Critically, the suitability of exclusion criteria must be considered in relationship to assumptions about data-generating mechanisms (i.e., the parent population and the manner or manners in which unrepresentative responses are generated). The correct approach to removing contamination by unrepresentative responses depends, of course, on how the sample is contaminated in the first place. Imagine there are two experimental conditions, control (A) and treatment (B), whose population means, μ_A versus μ_B, researchers are interested in comparing. If the null hypothesis is that their means do not differ, H₀: μ_A – μ_B = 0. One would then draw samples to test this. Consider a sample A = (A₁, . . . ,A_n) of size n, where each A_i is sampled from a parent distribution, N(μ_A, σ_A). There is also another sample B with the same setup. In this straightforward case, one uses a test statistic based on the sample means, M_A versus M_B, to test whether the population means differ from each other.
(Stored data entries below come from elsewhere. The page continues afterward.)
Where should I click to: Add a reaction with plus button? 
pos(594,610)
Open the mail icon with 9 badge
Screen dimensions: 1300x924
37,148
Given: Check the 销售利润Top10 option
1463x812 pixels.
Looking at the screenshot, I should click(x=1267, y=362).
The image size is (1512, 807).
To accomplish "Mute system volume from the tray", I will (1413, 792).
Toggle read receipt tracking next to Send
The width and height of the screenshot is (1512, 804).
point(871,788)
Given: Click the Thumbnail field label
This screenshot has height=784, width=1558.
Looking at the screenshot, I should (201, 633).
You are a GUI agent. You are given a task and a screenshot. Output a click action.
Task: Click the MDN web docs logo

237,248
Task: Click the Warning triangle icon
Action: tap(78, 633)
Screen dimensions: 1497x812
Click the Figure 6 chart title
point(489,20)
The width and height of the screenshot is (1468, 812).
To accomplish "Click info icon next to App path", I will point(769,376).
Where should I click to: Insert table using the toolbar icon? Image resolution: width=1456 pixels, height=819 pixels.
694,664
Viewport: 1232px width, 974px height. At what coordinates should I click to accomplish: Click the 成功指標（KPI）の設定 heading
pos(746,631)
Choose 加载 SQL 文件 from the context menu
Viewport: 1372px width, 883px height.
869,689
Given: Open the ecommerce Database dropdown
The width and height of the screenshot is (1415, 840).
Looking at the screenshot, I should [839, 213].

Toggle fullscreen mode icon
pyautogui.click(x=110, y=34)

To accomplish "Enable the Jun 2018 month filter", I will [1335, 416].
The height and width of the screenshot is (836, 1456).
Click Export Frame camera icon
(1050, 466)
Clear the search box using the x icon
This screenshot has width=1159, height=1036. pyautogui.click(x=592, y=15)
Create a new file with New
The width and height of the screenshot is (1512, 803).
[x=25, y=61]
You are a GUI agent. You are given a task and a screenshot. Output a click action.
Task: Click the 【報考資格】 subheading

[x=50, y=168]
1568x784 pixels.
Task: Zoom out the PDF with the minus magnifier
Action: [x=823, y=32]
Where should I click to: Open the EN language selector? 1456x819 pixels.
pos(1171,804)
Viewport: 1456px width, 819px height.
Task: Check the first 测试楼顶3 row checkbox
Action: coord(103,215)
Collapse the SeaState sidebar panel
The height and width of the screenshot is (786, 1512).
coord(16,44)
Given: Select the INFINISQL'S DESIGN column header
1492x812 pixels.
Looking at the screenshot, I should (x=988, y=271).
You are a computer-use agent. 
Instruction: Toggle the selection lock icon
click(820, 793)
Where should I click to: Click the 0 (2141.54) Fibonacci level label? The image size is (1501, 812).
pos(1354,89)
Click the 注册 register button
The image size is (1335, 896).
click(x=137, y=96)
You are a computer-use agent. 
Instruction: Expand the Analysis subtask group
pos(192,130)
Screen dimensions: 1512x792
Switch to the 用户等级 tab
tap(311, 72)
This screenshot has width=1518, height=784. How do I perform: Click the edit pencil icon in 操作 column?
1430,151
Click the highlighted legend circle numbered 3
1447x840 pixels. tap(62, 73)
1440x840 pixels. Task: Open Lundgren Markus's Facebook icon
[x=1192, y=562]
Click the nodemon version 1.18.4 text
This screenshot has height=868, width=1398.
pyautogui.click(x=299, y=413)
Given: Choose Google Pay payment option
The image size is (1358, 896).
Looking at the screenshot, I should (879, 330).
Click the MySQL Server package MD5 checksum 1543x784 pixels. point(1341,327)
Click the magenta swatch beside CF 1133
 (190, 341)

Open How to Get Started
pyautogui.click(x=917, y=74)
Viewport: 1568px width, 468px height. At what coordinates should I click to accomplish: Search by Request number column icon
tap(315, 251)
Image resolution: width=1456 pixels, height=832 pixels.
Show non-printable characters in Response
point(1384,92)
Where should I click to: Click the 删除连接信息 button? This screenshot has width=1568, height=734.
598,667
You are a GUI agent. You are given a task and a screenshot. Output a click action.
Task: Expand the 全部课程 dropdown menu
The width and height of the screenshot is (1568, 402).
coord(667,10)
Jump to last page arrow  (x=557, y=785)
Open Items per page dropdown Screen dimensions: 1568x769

In practice, however, researchers do not know that their samples are in fact drawn from only the parent distributions of interest. Rather, they may suspect that their samples are “contaminated” by observations that are unrepresentative of the populations of interest. That is, they have a sample $\hat{A}$ = ( $\hat{A}$ ₁, . . . , $\hat{A}$ _n) of size n, where each $\hat{A}$ _i is sampled from N(μ_A, σ_A) with probability p and a contamination distribution, say N(μ_A + 5, 1), with probability 1 – p; sample $\hat{B}$ has the same setup. In this case, the usual analysis based on the sample means, $M_{\hat{A}}$ versus $M_{\hat{B}}$ , allows one to test a different null hypothesis, which is $H_{\hat{0}}$ : $μ_{\hat{A}}$ – $μ_{\hat{B}}$ = 0. This is problematic because the test of $M_{\hat{A}}$ versus $M_{\hat{B}}$ is not a clean test of the hypothesis, so outlier exclusion is used to, hopefully, minimize the presence of unrepresentative observations. The simulations reported by André (2022) that reject within-conditions exclusion were conducted either without contamination or with equal contamination in both conditions (as in the previous example) and under the null. However, within-conditions exclusion (or likewise, “hypothesis-aware” exclusion based on the residuals of a statistical model that included condition as a predictor) has previously been recommended in prior research for a different situation.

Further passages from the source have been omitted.